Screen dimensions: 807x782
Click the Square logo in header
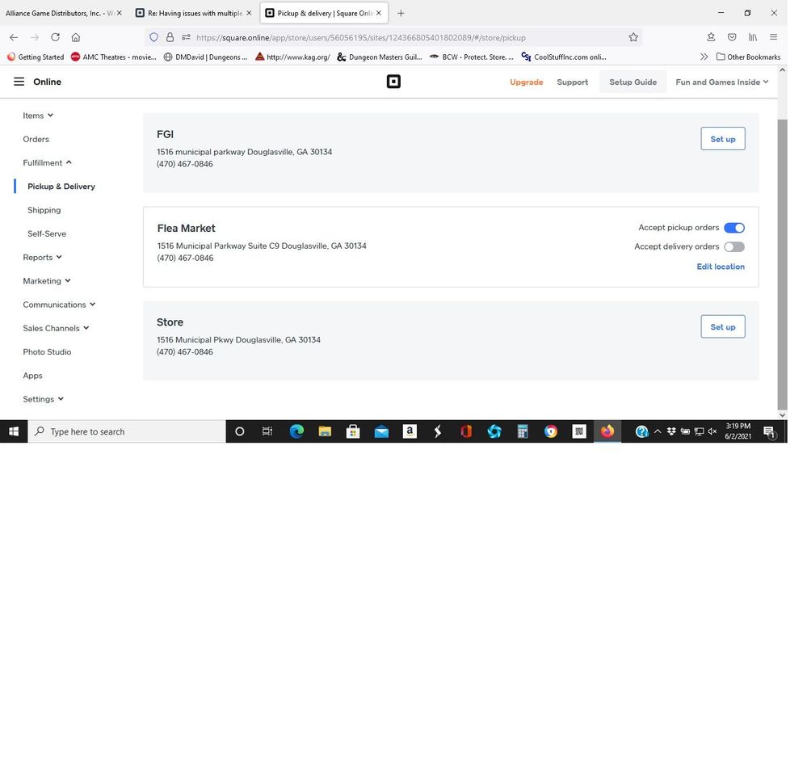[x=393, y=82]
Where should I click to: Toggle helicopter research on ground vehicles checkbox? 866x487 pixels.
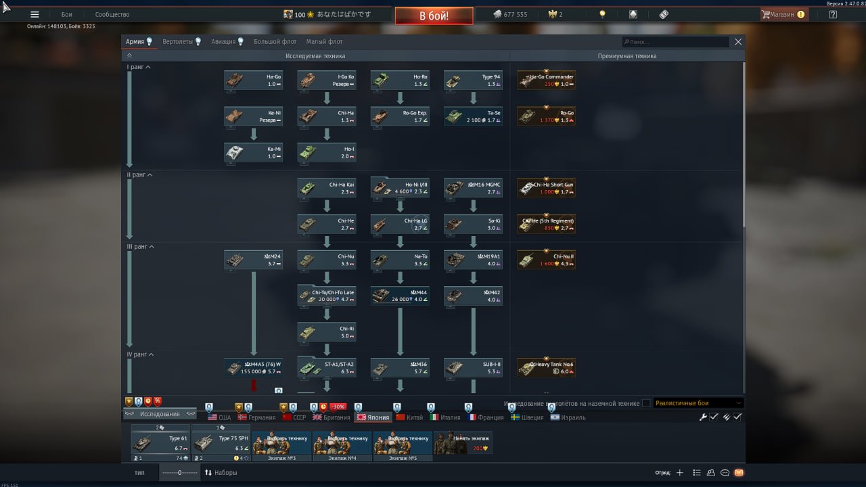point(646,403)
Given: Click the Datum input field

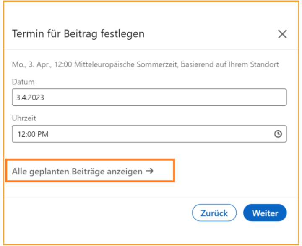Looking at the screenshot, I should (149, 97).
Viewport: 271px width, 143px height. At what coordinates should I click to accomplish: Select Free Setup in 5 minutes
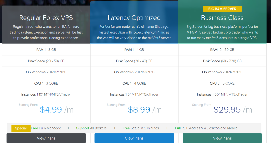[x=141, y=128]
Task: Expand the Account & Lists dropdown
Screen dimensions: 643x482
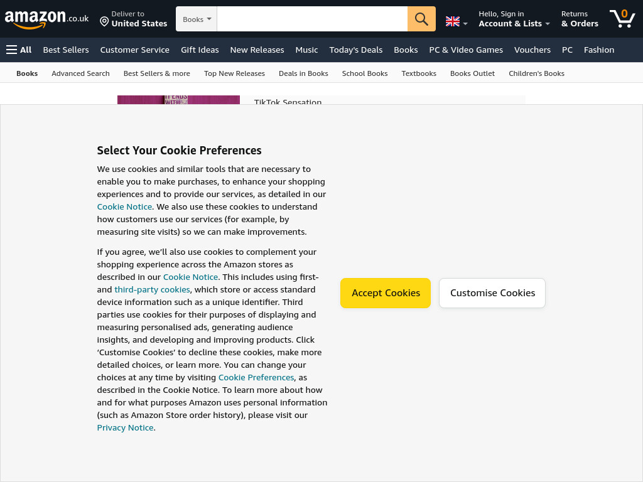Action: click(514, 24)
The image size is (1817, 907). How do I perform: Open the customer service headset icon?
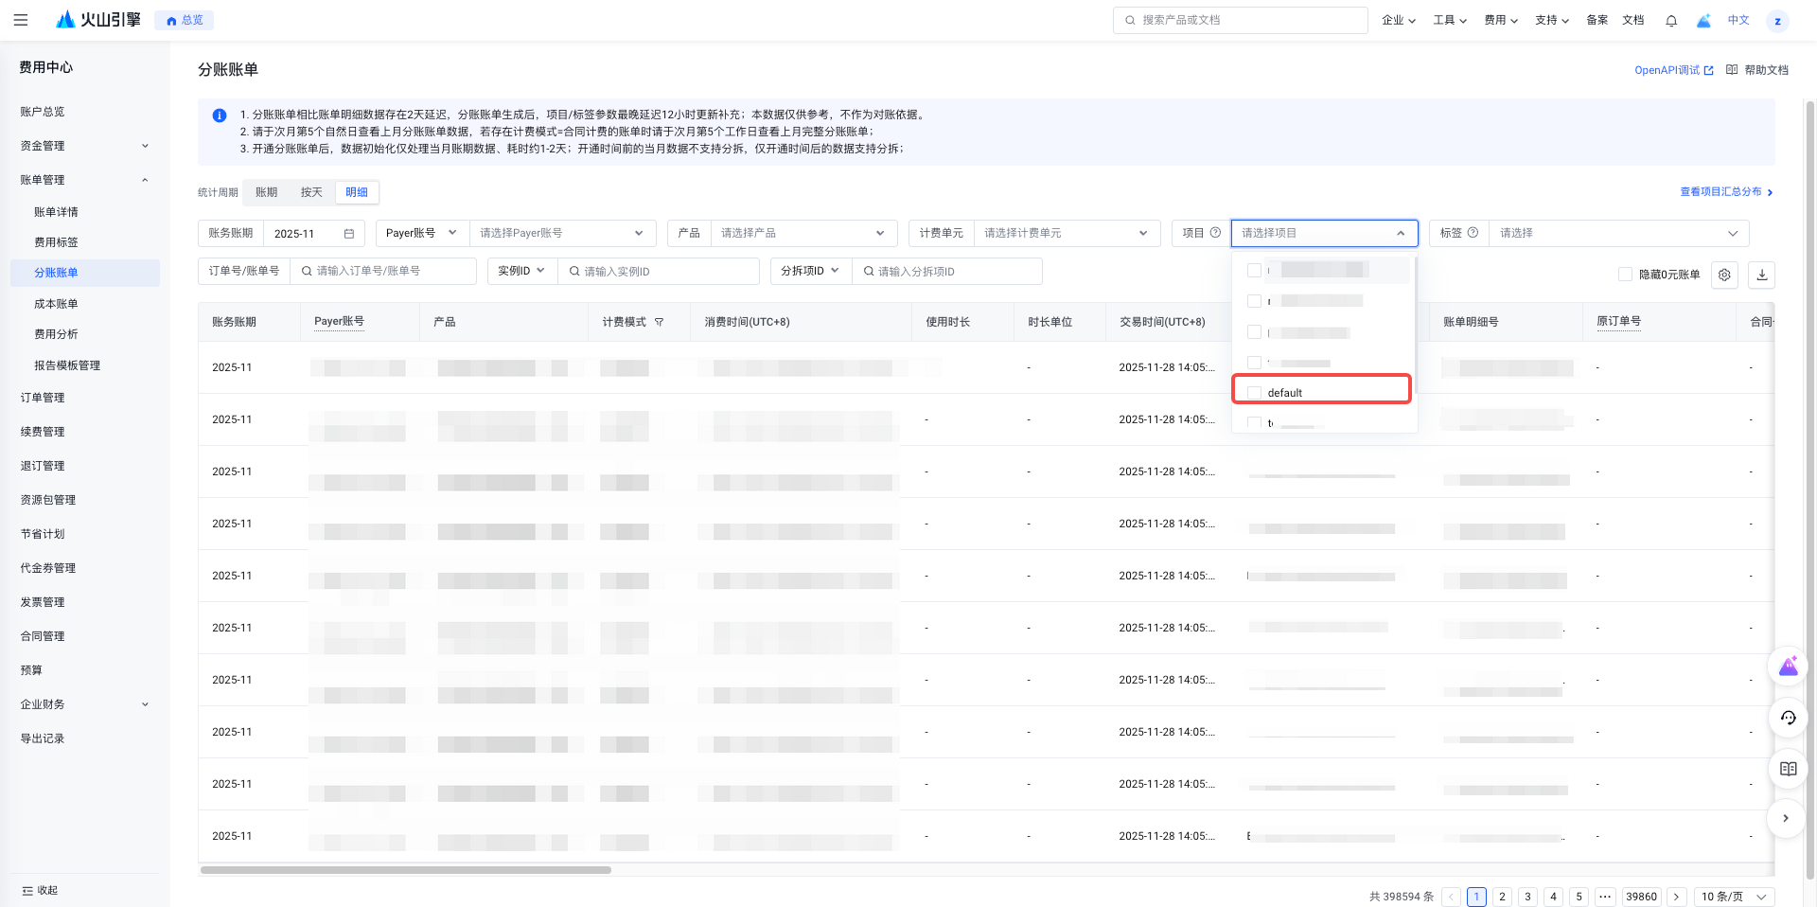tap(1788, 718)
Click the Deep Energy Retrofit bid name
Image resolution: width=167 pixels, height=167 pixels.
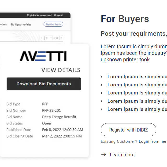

________________________________________

- **Requirement**:
Every record above must reappear exactly in the answer, minus its pictures.

- **Written solution**:
Screen dimensions: 807x782
Click the Square logo in header
[x=393, y=82]
Where should I click to: Toggle helicopter research on ground vehicles checkbox? 866x487 pixels.
point(646,403)
Given: Click the Datum input field

Looking at the screenshot, I should (149, 97).
Viewport: 271px width, 143px height. At what coordinates should I click to accomplish: Select Free Setup in 5 minutes
[x=141, y=128]
Task: Expand the Account & Lists dropdown
Screen dimensions: 643x482
Action: click(514, 24)
The image size is (1817, 907). How do I perform: Open the customer service headset icon?
tap(1788, 718)
Click the Deep Energy Retrofit bid name
Image resolution: width=167 pixels, height=167 pixels.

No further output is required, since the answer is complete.